# [WHAT YOU WILL DO]
Could you please repeat the data below word for word?

[Saved entries]

::::

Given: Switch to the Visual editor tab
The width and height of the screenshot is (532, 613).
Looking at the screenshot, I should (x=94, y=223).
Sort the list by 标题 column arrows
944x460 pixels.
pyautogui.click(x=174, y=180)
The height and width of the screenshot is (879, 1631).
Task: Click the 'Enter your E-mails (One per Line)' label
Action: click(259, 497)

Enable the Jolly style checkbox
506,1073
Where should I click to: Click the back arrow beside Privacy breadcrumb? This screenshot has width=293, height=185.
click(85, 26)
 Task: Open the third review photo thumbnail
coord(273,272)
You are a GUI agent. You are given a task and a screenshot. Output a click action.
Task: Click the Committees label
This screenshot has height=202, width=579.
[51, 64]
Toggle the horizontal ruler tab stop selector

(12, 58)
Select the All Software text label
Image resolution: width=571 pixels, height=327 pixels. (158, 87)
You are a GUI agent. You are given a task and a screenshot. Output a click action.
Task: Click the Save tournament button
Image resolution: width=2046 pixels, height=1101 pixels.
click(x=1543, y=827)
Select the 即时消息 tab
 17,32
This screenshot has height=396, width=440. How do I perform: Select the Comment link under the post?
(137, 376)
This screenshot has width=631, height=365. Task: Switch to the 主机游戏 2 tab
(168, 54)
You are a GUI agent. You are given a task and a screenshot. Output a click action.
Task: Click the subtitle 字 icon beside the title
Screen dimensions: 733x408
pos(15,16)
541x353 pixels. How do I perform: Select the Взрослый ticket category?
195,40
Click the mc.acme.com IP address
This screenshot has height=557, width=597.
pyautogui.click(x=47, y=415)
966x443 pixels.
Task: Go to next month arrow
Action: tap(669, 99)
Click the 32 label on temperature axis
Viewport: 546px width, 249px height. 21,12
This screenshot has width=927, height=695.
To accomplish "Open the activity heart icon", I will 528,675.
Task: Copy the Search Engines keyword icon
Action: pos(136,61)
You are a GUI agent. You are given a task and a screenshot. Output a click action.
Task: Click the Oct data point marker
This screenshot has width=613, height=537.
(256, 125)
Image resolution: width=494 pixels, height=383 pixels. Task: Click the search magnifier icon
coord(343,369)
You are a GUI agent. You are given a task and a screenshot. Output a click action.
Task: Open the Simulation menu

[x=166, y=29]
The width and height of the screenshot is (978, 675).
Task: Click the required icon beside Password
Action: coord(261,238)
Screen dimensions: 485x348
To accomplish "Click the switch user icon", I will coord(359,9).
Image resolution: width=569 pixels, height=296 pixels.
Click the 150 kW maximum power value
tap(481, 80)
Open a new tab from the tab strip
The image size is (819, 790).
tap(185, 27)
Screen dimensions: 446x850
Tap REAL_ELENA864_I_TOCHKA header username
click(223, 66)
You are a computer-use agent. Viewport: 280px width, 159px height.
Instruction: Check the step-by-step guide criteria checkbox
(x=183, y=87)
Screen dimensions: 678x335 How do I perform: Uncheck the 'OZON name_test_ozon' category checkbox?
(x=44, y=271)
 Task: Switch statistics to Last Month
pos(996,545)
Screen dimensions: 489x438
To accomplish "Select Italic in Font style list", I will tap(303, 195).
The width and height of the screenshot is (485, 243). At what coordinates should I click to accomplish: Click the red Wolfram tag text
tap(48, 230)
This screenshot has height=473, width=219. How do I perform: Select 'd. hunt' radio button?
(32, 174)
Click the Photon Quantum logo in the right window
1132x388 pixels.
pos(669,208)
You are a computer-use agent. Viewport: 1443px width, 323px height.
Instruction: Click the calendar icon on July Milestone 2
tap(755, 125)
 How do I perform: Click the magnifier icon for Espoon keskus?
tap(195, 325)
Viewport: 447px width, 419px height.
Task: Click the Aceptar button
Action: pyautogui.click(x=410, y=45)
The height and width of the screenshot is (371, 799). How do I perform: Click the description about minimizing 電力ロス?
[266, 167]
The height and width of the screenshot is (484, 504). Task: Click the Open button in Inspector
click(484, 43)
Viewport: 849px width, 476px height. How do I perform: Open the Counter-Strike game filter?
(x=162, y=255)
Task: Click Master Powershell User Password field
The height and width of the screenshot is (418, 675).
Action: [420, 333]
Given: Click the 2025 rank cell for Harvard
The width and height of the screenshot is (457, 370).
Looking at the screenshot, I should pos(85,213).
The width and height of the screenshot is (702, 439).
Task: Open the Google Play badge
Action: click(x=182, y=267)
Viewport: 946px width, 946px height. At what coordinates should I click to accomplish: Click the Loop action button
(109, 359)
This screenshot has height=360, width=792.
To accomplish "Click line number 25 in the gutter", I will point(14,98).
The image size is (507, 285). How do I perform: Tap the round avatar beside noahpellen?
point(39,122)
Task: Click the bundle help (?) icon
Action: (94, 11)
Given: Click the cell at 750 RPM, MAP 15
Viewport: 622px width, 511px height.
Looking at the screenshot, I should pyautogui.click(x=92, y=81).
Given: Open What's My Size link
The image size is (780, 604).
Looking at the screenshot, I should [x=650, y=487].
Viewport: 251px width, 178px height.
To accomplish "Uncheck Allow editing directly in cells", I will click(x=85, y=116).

::::

# [TASK OUTPUT]
Given: Switch to the Visual editor tab
The width and height of the screenshot is (532, 613).
Looking at the screenshot, I should (x=94, y=223).
Sort the list by 标题 column arrows
944x460 pixels.
pyautogui.click(x=174, y=180)
The height and width of the screenshot is (879, 1631).
Task: Click the 'Enter your E-mails (One per Line)' label
Action: click(259, 497)

Enable the Jolly style checkbox
506,1073
Where should I click to: Click the back arrow beside Privacy breadcrumb? This screenshot has width=293, height=185.
click(85, 26)
 Task: Open the third review photo thumbnail
coord(273,272)
You are a GUI agent. You are given a task and a screenshot. Output a click action.
Task: Click the Committees label
This screenshot has height=202, width=579.
[51, 64]
Toggle the horizontal ruler tab stop selector

(12, 58)
Select the All Software text label
Image resolution: width=571 pixels, height=327 pixels. (158, 87)
You are a GUI agent. You are given a task and a screenshot. Output a click action.
Task: Click the Save tournament button
Image resolution: width=2046 pixels, height=1101 pixels.
click(x=1543, y=827)
Select the 即时消息 tab
 17,32
This screenshot has height=396, width=440. How do I perform: Select the Comment link under the post?
(137, 376)
This screenshot has width=631, height=365. Task: Switch to the 主机游戏 2 tab
(168, 54)
You are a GUI agent. You are given a task and a screenshot. Output a click action.
Task: Click the subtitle 字 icon beside the title
Screen dimensions: 733x408
pos(15,16)
541x353 pixels. How do I perform: Select the Взрослый ticket category?
195,40
Click the mc.acme.com IP address
This screenshot has height=557, width=597.
pyautogui.click(x=47, y=415)
966x443 pixels.
Task: Go to next month arrow
Action: tap(669, 99)
Click the 32 label on temperature axis
Viewport: 546px width, 249px height. 21,12
This screenshot has width=927, height=695.
To accomplish "Open the activity heart icon", I will 528,675.
Task: Copy the Search Engines keyword icon
Action: pos(136,61)
You are a GUI agent. You are given a task and a screenshot. Output a click action.
Task: Click the Oct data point marker
This screenshot has width=613, height=537.
(256, 125)
Image resolution: width=494 pixels, height=383 pixels. Task: Click the search magnifier icon
coord(343,369)
You are a GUI agent. You are given a task and a screenshot. Output a click action.
Task: Open the Simulation menu

[x=166, y=29]
The width and height of the screenshot is (978, 675).
Task: Click the required icon beside Password
Action: coord(261,238)
Screen dimensions: 485x348
To accomplish "Click the switch user icon", I will coord(359,9).
Image resolution: width=569 pixels, height=296 pixels.
Click the 150 kW maximum power value
tap(481, 80)
Open a new tab from the tab strip
The image size is (819, 790).
tap(185, 27)
Screen dimensions: 446x850
Tap REAL_ELENA864_I_TOCHKA header username
click(223, 66)
You are a computer-use agent. Viewport: 280px width, 159px height.
Instruction: Check the step-by-step guide criteria checkbox
(x=183, y=87)
Screen dimensions: 678x335 How do I perform: Uncheck the 'OZON name_test_ozon' category checkbox?
(x=44, y=271)
 Task: Switch statistics to Last Month
pos(996,545)
Screen dimensions: 489x438
To accomplish "Select Italic in Font style list", I will tap(303, 195).
The width and height of the screenshot is (485, 243). At what coordinates should I click to accomplish: Click the red Wolfram tag text
tap(48, 230)
This screenshot has height=473, width=219. How do I perform: Select 'd. hunt' radio button?
(32, 174)
Click the Photon Quantum logo in the right window
1132x388 pixels.
pos(669,208)
You are a computer-use agent. Viewport: 1443px width, 323px height.
Instruction: Click the calendar icon on July Milestone 2
tap(755, 125)
 How do I perform: Click the magnifier icon for Espoon keskus?
tap(195, 325)
Viewport: 447px width, 419px height.
Task: Click the Aceptar button
Action: pyautogui.click(x=410, y=45)
The height and width of the screenshot is (371, 799). How do I perform: Click the description about minimizing 電力ロス?
[266, 167]
The height and width of the screenshot is (484, 504). Task: Click the Open button in Inspector
click(484, 43)
Viewport: 849px width, 476px height. How do I perform: Open the Counter-Strike game filter?
(x=162, y=255)
Task: Click Master Powershell User Password field
The height and width of the screenshot is (418, 675).
Action: [420, 333]
Given: Click the 2025 rank cell for Harvard
The width and height of the screenshot is (457, 370).
Looking at the screenshot, I should pos(85,213).
The width and height of the screenshot is (702, 439).
Task: Open the Google Play badge
Action: click(x=182, y=267)
Viewport: 946px width, 946px height. At what coordinates should I click to accomplish: Click the Loop action button
(109, 359)
This screenshot has height=360, width=792.
To accomplish "Click line number 25 in the gutter", I will point(14,98).
The image size is (507, 285). How do I perform: Tap the round avatar beside noahpellen?
point(39,122)
Task: Click the bundle help (?) icon
Action: (94, 11)
Given: Click the cell at 750 RPM, MAP 15
Viewport: 622px width, 511px height.
Looking at the screenshot, I should pyautogui.click(x=92, y=81).
Given: Open What's My Size link
The image size is (780, 604).
Looking at the screenshot, I should [x=650, y=487].
Viewport: 251px width, 178px height.
To accomplish "Uncheck Allow editing directly in cells", I will click(x=85, y=116).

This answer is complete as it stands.